Let's always test it by copying the request as curl and pasting it in the terminal. Remember to remove all the header stuff so we can see what is actually needed. It gives back an error code saying that the Client-ID header is needed, and man, that sucks, but let's copy the request as curl and remove all the headers except the client id.

Yay, we get all of our data! One thing you should think about is whether this client-id can actually be used if I put it in a program. This is when you can either try from a different IP, wait a few hours or days, or even get a friend to test it. One other way we can check is to pray that yt-dlp has the site we are using in its code. Thankfully, they do have Twitch in their code, so we can look at their source code to see if they do anything with a client-id. Thankfully, they do and we can see they have a variable called _CLIENT_ID. This is perfect because we know that we don't have to do any logic to find the client-id

Some websites will be like Twitch and require a header, but it does not tell us what headers are needed; it just does not work. If we test it with all the headers, it works, but with none of them, it does not work. This is when you just have to remove one header at a time and see if it still responds to you. Depending on what the header is, you will have to do what I will discuss for the last website.

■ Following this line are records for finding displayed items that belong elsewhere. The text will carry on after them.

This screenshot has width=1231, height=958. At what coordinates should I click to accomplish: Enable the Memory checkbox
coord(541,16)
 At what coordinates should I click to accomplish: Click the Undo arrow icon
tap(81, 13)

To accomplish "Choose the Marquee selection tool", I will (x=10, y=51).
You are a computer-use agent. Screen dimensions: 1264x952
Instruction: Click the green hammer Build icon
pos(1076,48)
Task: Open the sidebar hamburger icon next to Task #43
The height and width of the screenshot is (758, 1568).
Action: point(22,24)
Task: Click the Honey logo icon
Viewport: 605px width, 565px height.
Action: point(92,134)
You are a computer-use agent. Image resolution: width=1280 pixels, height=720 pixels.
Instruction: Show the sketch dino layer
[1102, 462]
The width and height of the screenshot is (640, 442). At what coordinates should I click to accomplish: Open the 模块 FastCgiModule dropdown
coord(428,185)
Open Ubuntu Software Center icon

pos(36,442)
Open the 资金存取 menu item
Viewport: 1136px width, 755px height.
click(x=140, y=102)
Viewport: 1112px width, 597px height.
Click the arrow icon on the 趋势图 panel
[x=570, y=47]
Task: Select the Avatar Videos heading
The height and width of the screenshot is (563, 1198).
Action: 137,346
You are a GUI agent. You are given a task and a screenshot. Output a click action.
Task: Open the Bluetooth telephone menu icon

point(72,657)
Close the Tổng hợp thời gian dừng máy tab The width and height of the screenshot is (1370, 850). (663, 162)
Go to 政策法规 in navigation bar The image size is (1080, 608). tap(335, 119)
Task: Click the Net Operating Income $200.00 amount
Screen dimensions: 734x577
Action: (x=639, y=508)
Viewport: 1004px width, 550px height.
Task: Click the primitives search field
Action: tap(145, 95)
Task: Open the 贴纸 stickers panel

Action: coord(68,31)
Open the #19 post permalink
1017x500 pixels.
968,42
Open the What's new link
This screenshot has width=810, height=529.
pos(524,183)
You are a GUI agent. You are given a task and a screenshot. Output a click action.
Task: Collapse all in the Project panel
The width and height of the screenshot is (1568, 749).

This is a website where they have some headers that eventually expire, so you will have to get a new one and make two requests. This can be a pain because every site will try to do it differently. I can only give you some tips beyond this point.

You can try and go to the Debugger tab and do a ctrl+shift+f to try and find where the text inside the header comes up. What you will most likely have to do is just look at every request your browser sends and, one by one, go through them and search for that text until you find a URL you have to make a request to to get a user ID so you can use that in the next request.